Marx arbeitete über viele Jahre hinweg an „Das Kapital“. Die erste Auflage des ersten Bandes erschien 1867 im Verlag Otto Meissner in Hamburg. Ziel des Werkes war es, die „Gesetze der Bewegung der kapitalistischen Produktionsweise“ offenzulegen. Marx wollte nicht nur beschreiben, sondern die inneren Widersprüche des Kapitalismus aufdecken und erklären, warum dieses System zur Krisenhaftigkeit und letztlich zu seinem eigenen Untergang tendiert.
Im Zentrum von „Das Kapital“ steht die Analyse der Ware als grundlegende Einheit des kapitalistischen Systems. Marx entwickelt hier das Konzept des Doppelcharakters der Ware: Sie besitzt sowohl einen Gebrauchswert als auch einen Tauschwert. Der Tauschwert wird dabei durch die gesellschaftlich notwendige Arbeitszeit bestimmt, die zu ihrer Herstellung erforderlich ist. Daraus leitet Marx die Arbeitswerttheorie ab, nach der der Wert einer Ware letztlich auf menschlicher Arbeit basiert.
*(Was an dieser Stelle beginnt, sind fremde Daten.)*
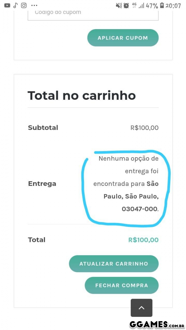Tap the YouTube notification icon
Viewport: 186px width, 330px height.
7,6
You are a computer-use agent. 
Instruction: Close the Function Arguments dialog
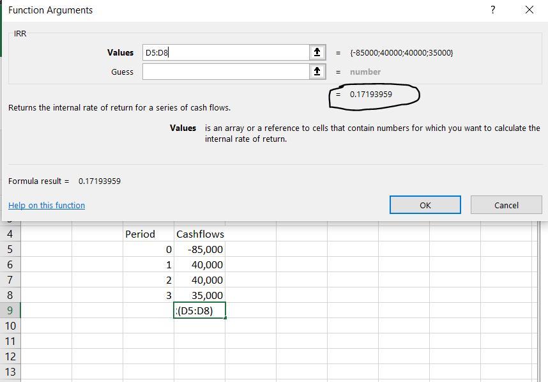click(529, 10)
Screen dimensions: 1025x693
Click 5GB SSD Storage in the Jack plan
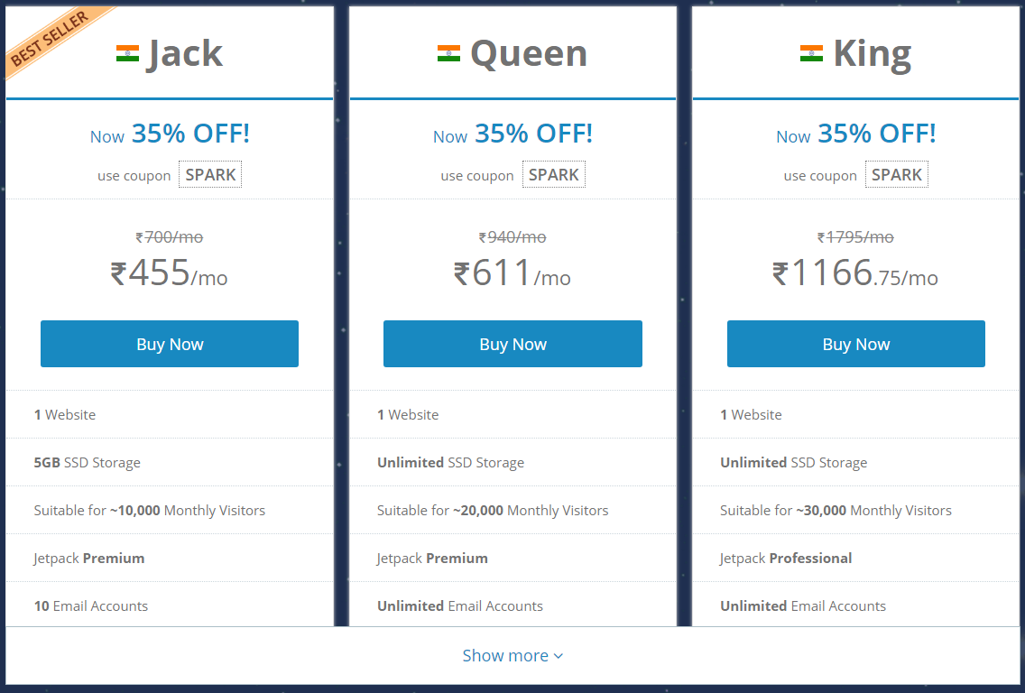coord(87,463)
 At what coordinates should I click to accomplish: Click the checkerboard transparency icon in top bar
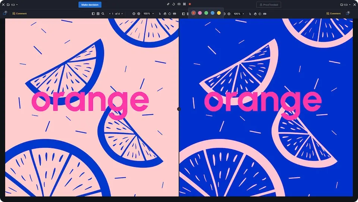point(184,4)
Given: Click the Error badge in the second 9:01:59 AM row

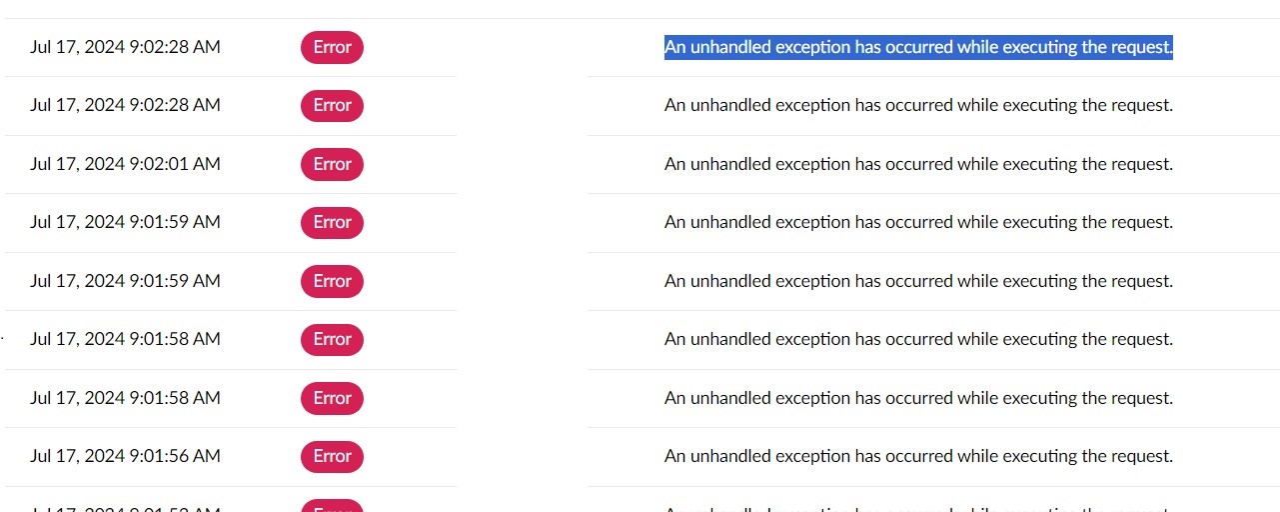Looking at the screenshot, I should coord(332,281).
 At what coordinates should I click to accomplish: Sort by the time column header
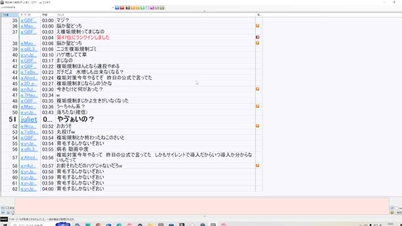click(48, 15)
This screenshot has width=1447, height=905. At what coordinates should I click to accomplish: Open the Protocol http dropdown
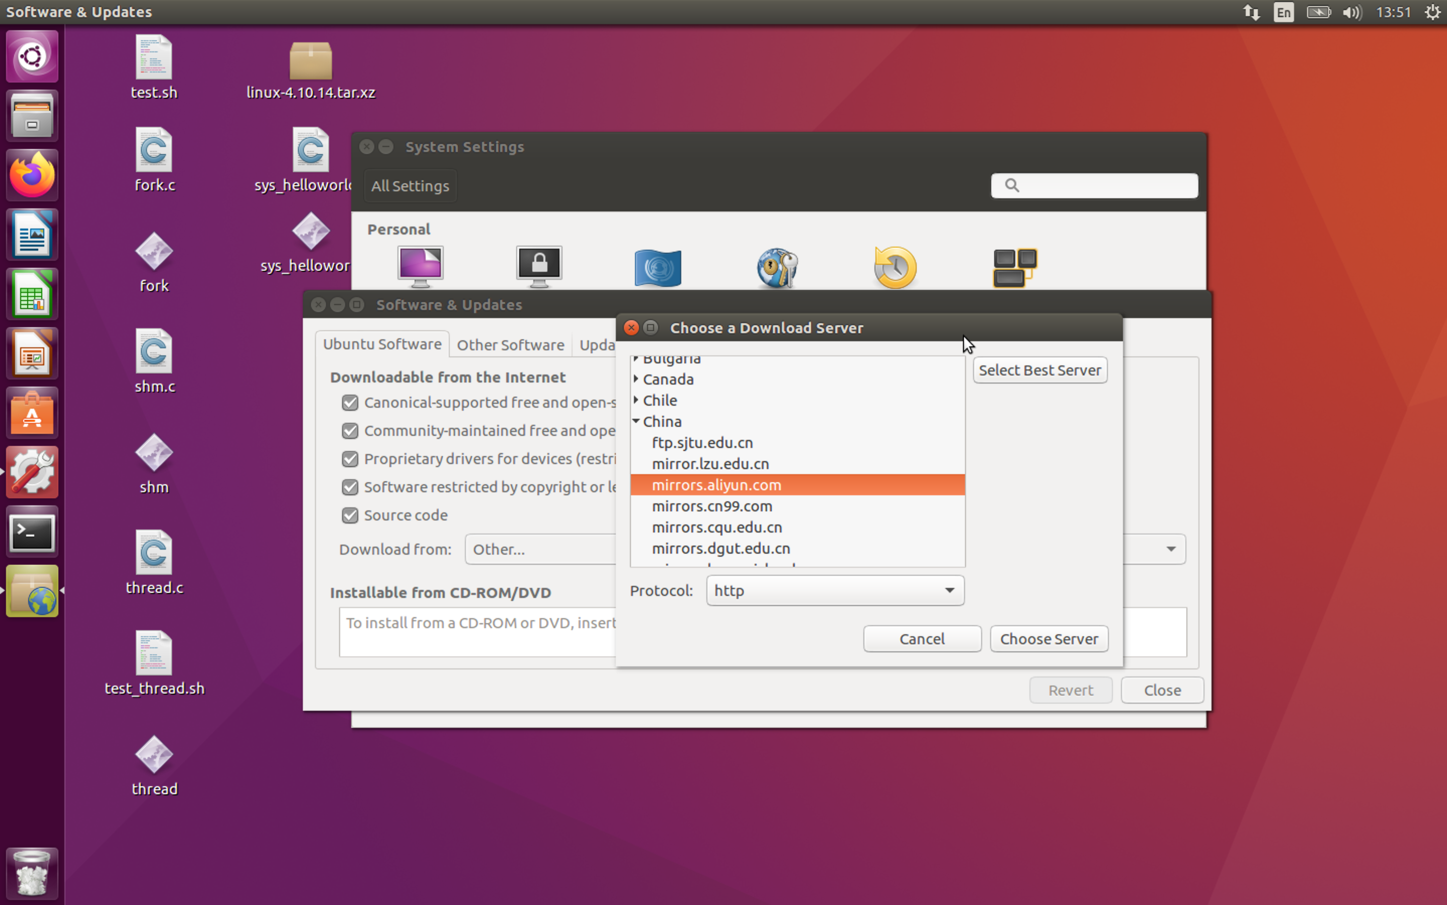[x=834, y=591]
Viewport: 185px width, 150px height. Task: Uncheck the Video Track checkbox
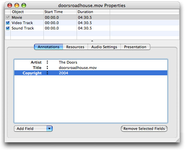8,23
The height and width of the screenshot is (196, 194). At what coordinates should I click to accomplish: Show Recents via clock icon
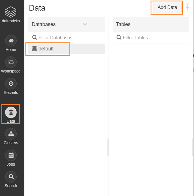(x=11, y=84)
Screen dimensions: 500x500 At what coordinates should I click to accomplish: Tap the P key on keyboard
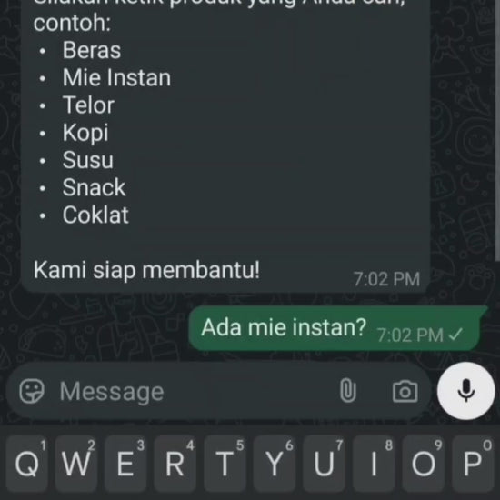click(x=473, y=464)
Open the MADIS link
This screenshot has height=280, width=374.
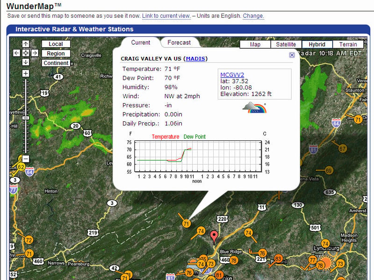click(x=195, y=59)
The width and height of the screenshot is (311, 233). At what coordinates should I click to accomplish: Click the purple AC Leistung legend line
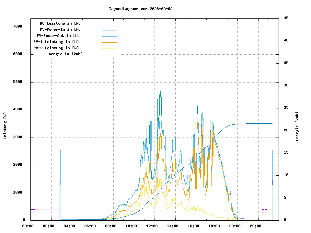tap(109, 24)
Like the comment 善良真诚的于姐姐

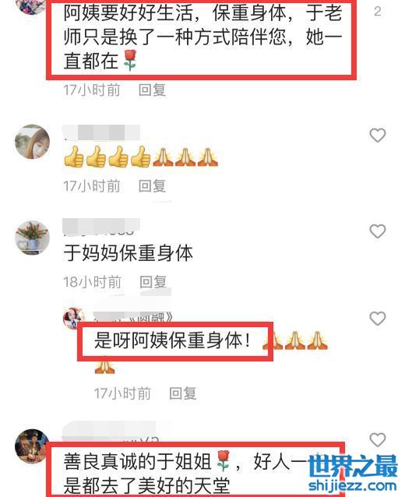378,440
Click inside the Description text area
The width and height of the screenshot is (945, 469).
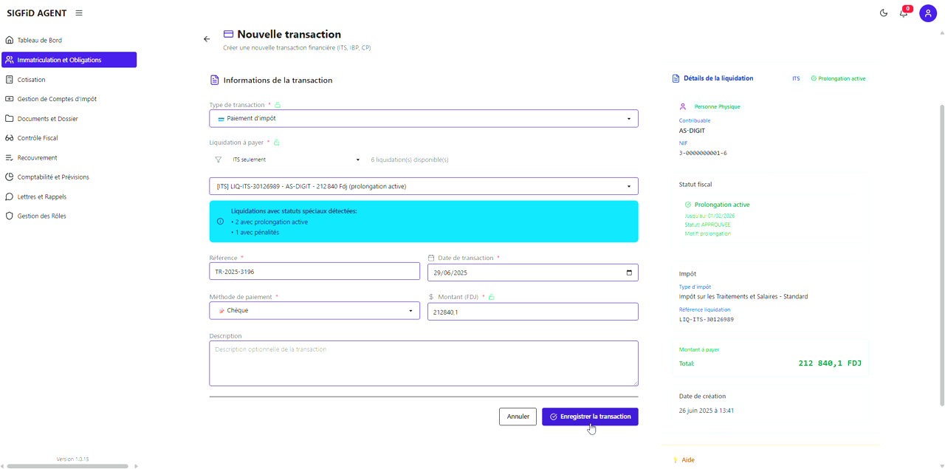423,362
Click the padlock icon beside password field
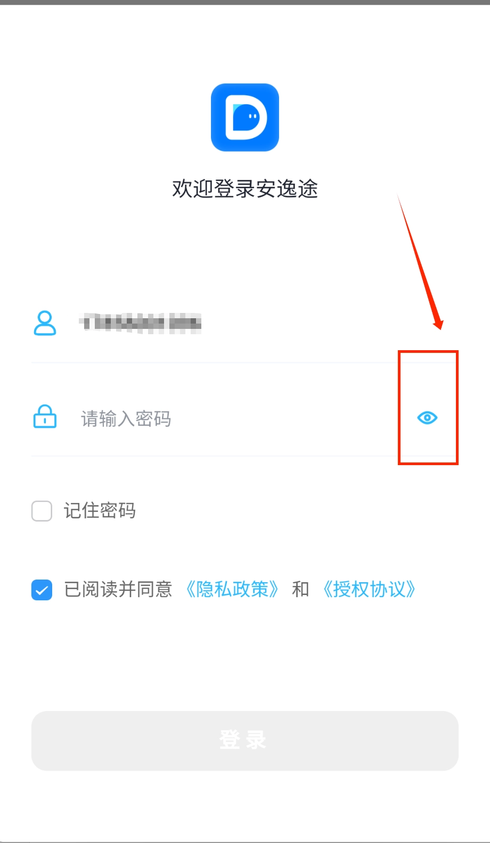The height and width of the screenshot is (843, 490). point(45,417)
Ein weiterer zentraler Begriff ist das Kapital selbst, das Marx als sich selbst verwertenden Wert beschreibt. Kapital ist nicht einfach Geld oder Produktionsmittel, sondern ein gesellschaftliches Verhältnis, das auf der Ausbeutung der Arbeitskraft beruht. Die Produktion von Mehrwert – also jener Wert, den die Arbeiter über den Wert ihrer eigenen Arbeitskraft hinaus schaffen – steht im Mittelpunkt der marxschen Kapitalismuskritik. Dieser Mehrwert wird vom Kapitalisten angeeignet und bildet die Grundlage für Profit, Akkumulation und die Dynamik des kapitalistischen Systems.
Marx analysiert die Beziehung zwischen Kapital und Arbeit als ein antagonistisch strukturiertes Verhältnis. Die Arbeiter sind gezwungen, ihre Arbeitskraft zu verkaufen, da sie keine Produktionsmittel besitzen. Der Kapitalist hingegen kauft diese Arbeitskraft, um aus ihr Mehrwert zu schlagen. Dieser Prozess führt laut Marx zwangsläufig zu einer wachsenden Kluft zwischen Kapital und Arbeit, zu Konzentration und Zentralisation von Kapital sowie zur Verelendungstendenz der Arbeiterklasse.
Die Veröffentlichung von „Das Kapital“ war ein intellektueller Paukenschlag. Marx’ Werk lieferte nicht nur eine radikale Kritik an den ökonomischen Theorien seiner Zeit, sondern beeinflusste auch die politische Praxis. Die marxschen Analysen wurden zur Grundlage der Arbeiterbewegung und der sozialistischen Theorie weltweit. Auch heute noch werden seine Kategorien – wie Warenfetischismus, Ausbeutung und Krisentheorie – in der kritischen Sozialforschung und in Debatten um Globalisierung, Ungleichheit und Kapitalismus rezipiert.
Die erste Auflage von 1867 war nur der Auftakt zu einer langen Wirkungsgeschichte. Marx selbst überarbeitete das Werk für spätere Ausgaben. Friedrich Engels, sein enger Mitstreiter, gab nach Marx’ Tod die weiteren Bände heraus und trug maßgeblich zur Verbreitung der marxschen Theorie bei. In der ökonomischen Wissenschaft wurde „Das Kapital“ lange Zeit marginalisiert, doch im 20. und 21. Jahrhundert erlebte das Werk immer wieder eine Renaissance – besonders in Zeiten ökonomischer Krisen.